- _AIM OF THE EXERCISE_
Please look for the string "icon" below and report every line in which it occurs.

- _WORKING DATA_
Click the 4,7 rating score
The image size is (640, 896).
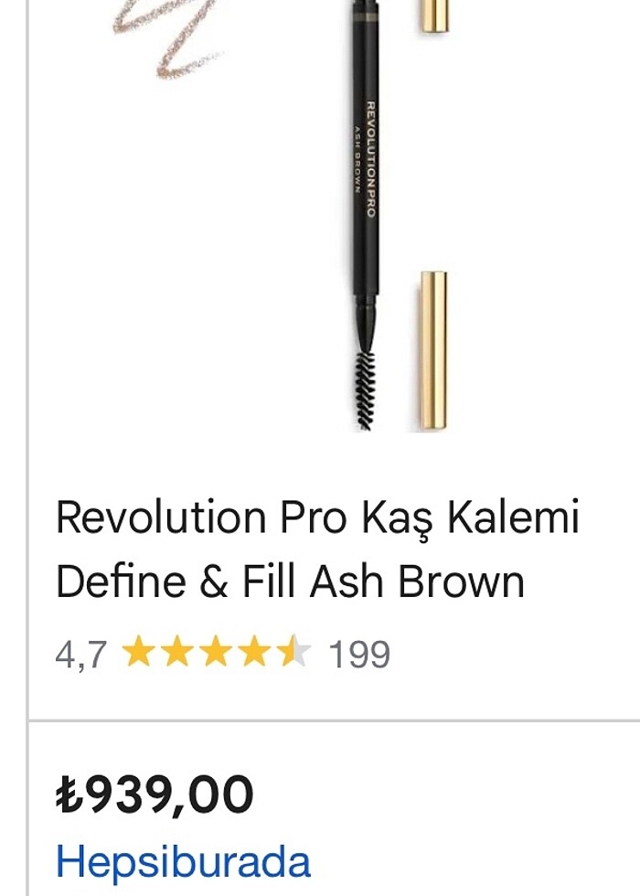(x=80, y=654)
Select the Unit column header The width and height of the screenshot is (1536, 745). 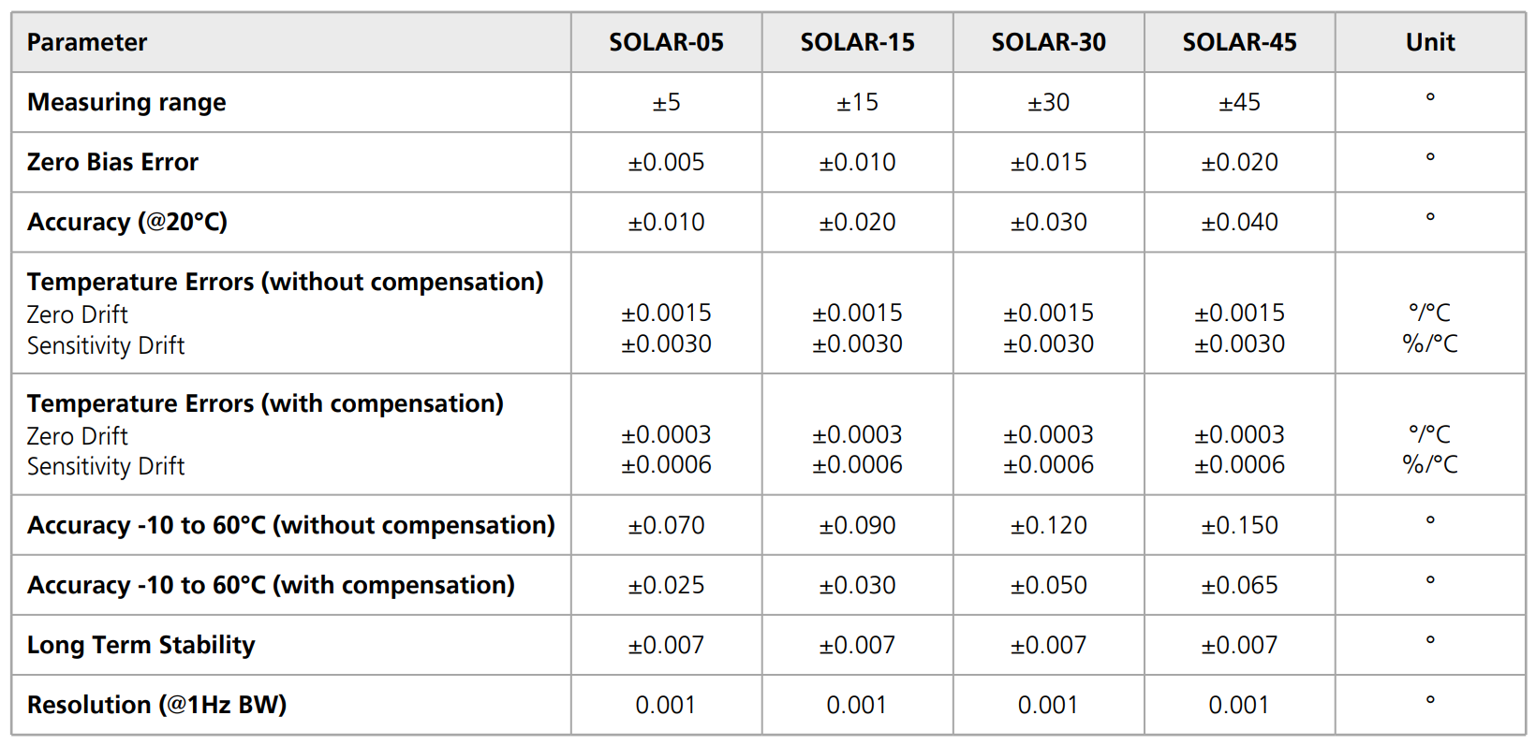point(1430,43)
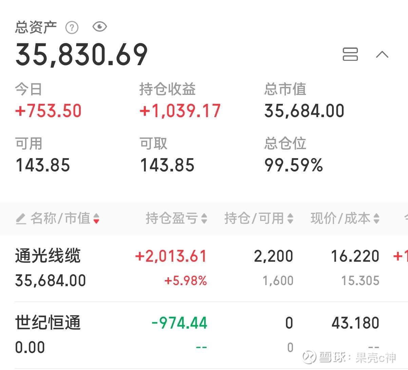Sort holdings by 持仓/可用 column
The width and height of the screenshot is (408, 370).
pos(258,218)
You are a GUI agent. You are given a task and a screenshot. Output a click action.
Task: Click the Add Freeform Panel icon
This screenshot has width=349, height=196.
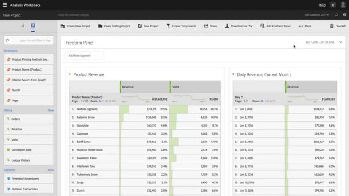pos(262,26)
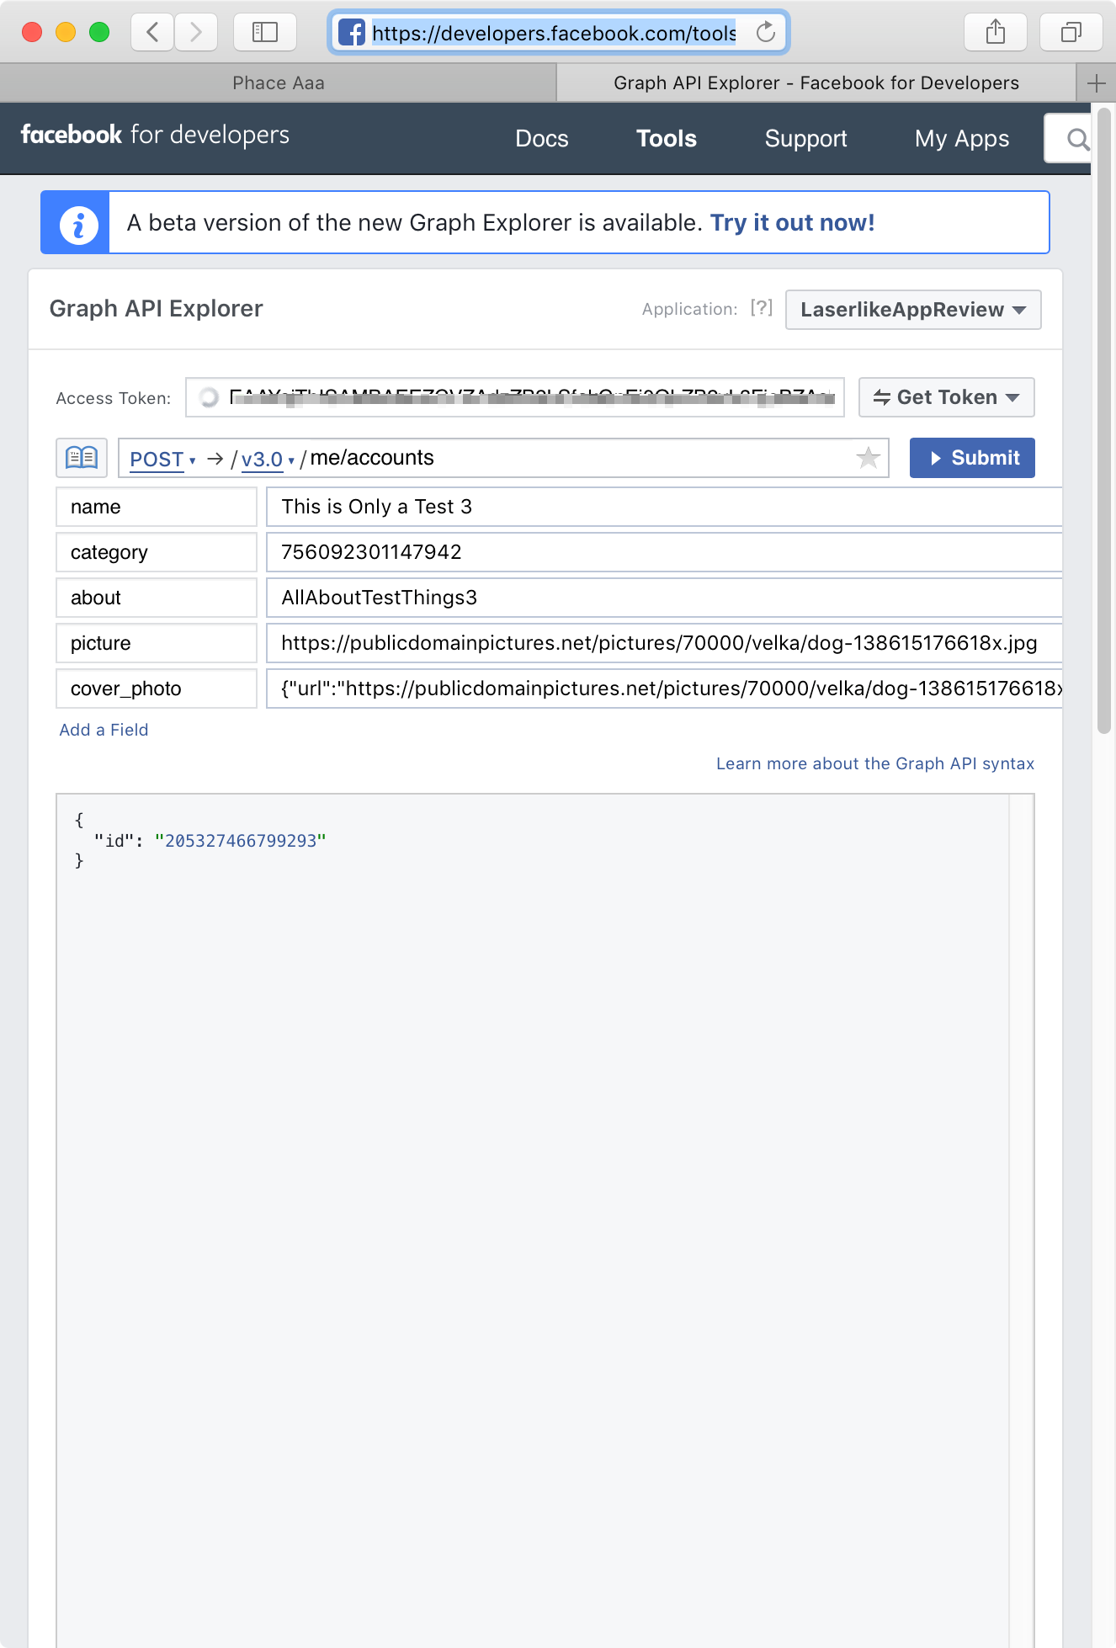
Task: Expand the LaserlikeAppReview application dropdown
Action: click(913, 310)
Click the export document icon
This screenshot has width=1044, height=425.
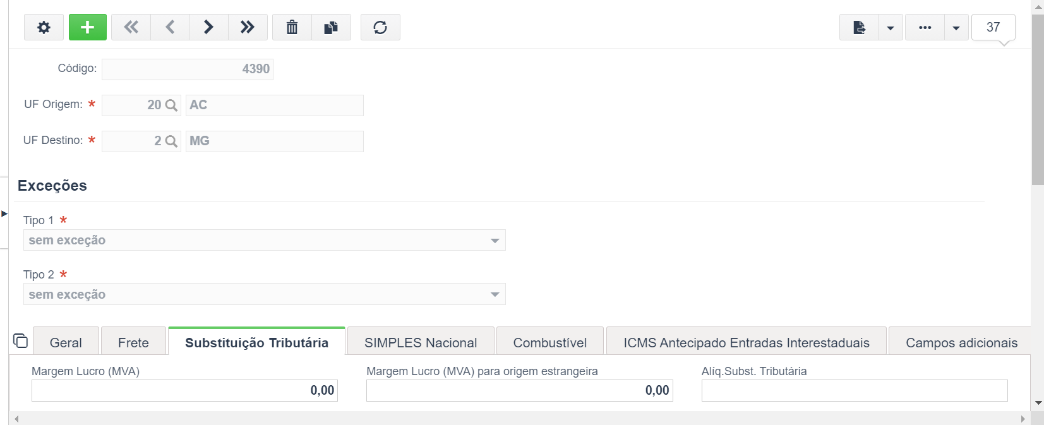[x=859, y=27]
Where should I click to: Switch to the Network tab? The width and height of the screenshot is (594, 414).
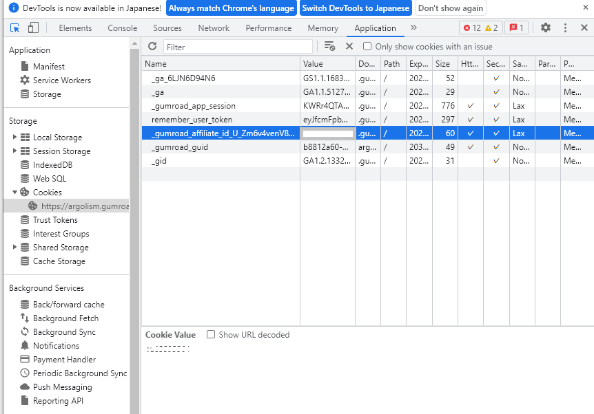214,28
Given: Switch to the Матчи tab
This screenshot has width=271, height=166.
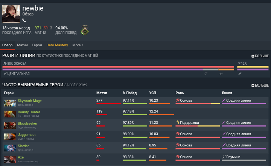Looking at the screenshot, I should tap(22, 45).
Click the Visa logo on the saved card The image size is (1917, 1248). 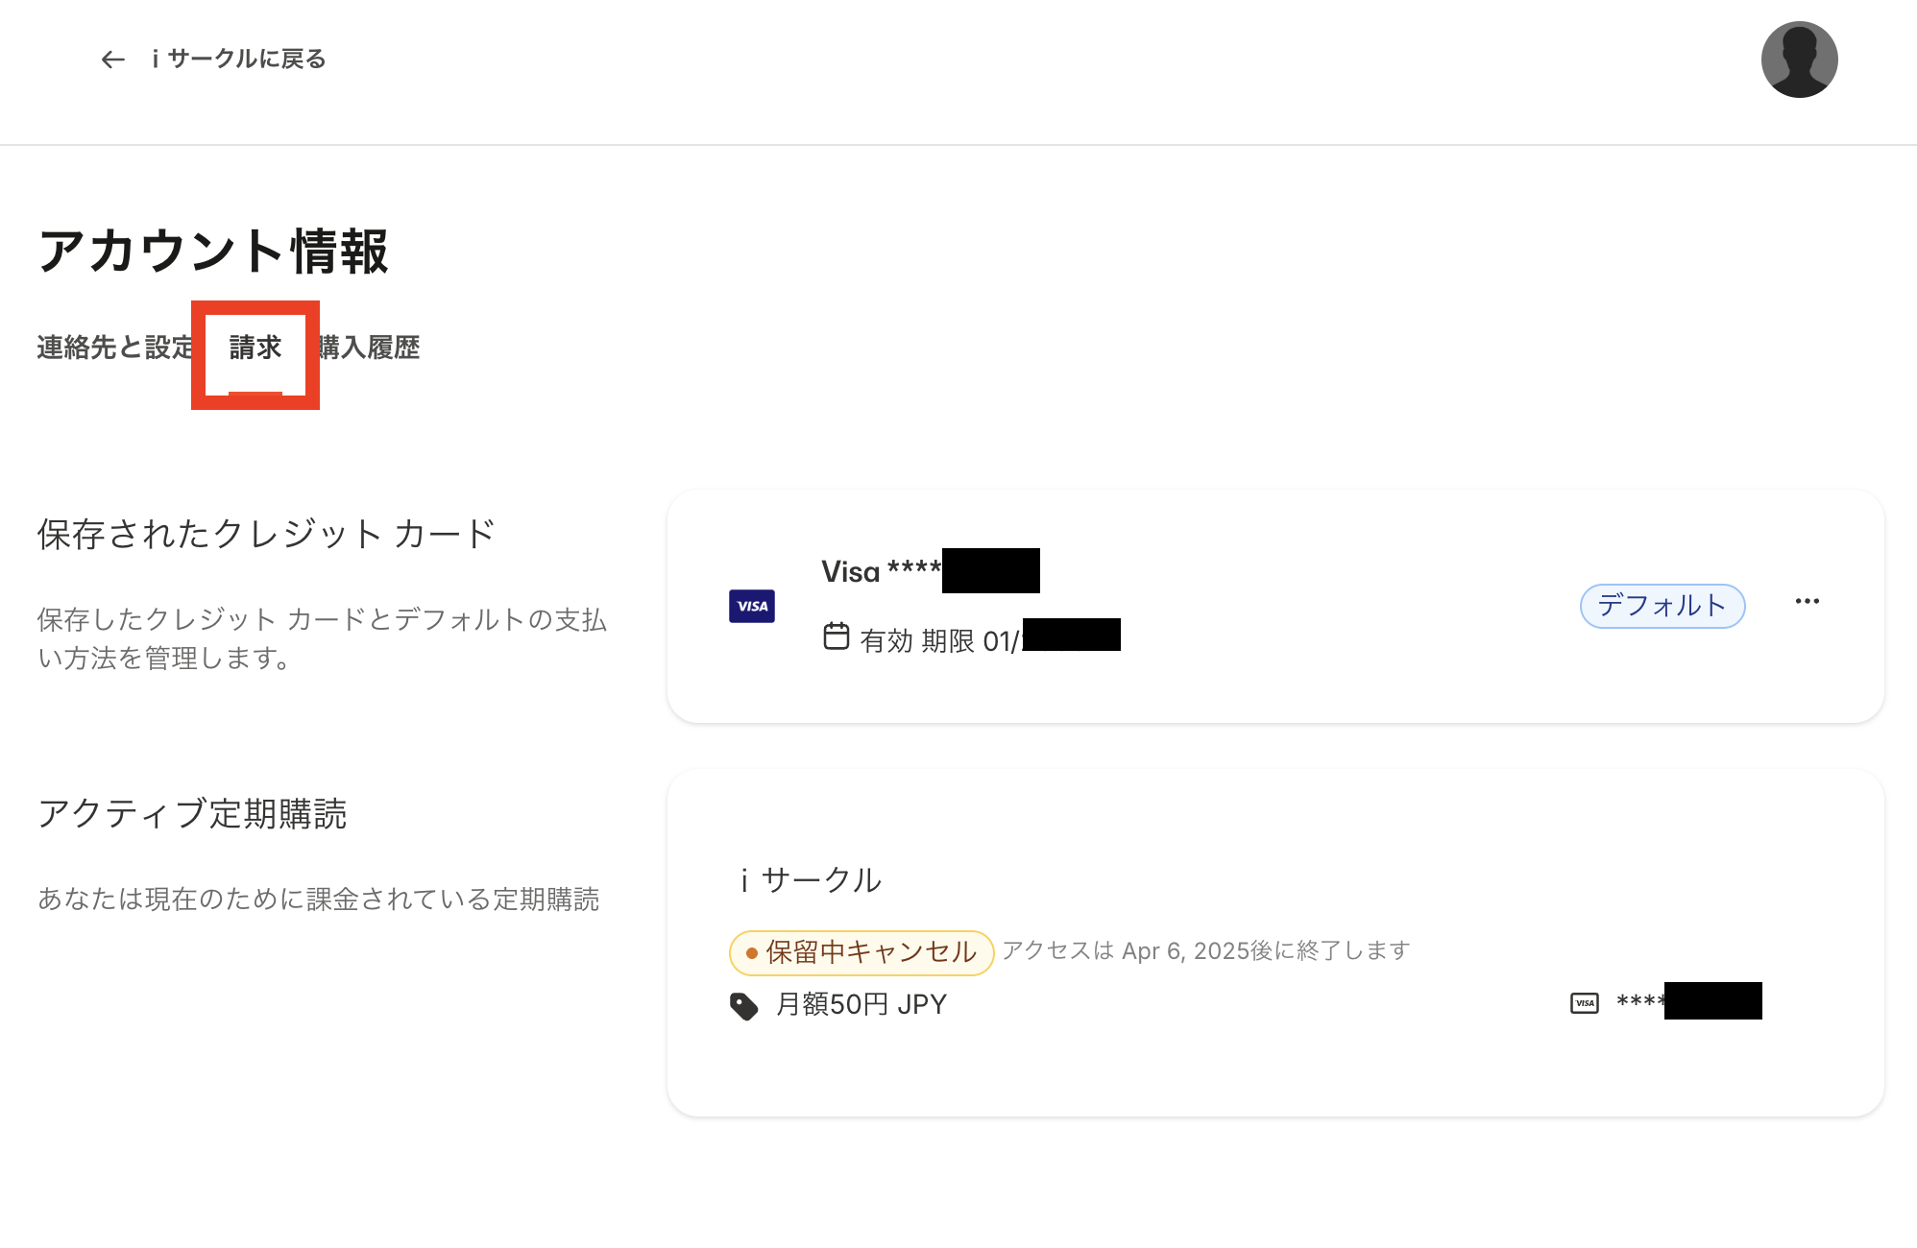click(752, 606)
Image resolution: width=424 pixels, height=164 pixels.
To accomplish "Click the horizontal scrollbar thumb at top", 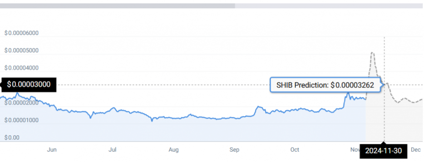I will pyautogui.click(x=118, y=6).
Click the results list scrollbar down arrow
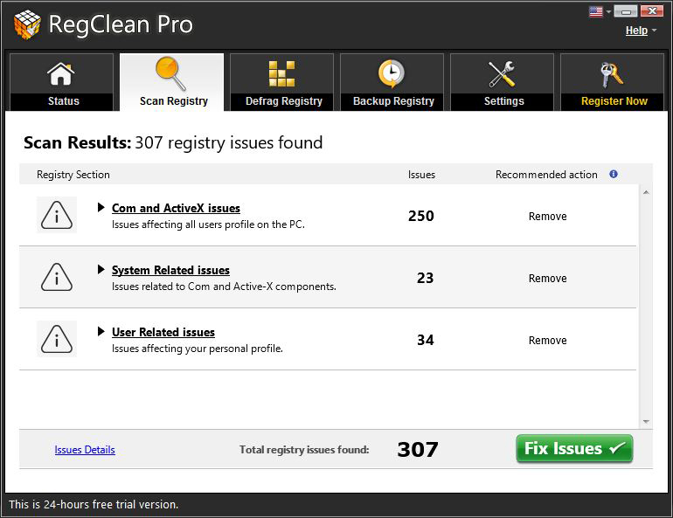Screen dimensions: 673x518 [x=646, y=422]
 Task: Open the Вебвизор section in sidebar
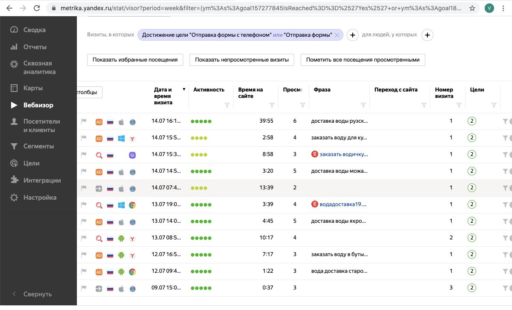tap(38, 105)
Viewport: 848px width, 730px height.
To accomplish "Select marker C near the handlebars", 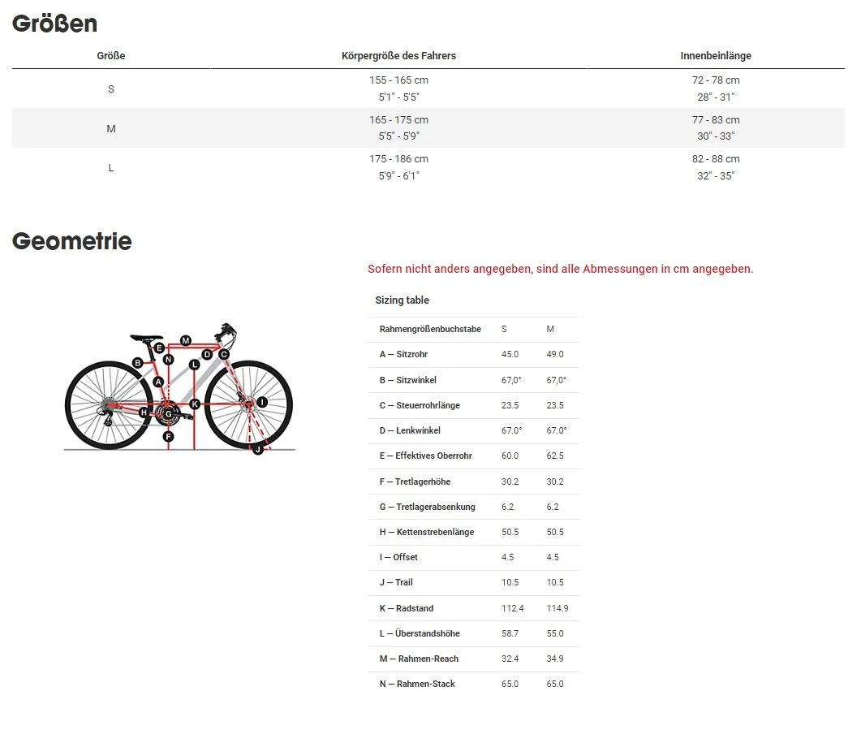I will click(224, 354).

- _WRITTEN ANSWER_
Task: Click the Add Freeform Panel icon
Click the export document icon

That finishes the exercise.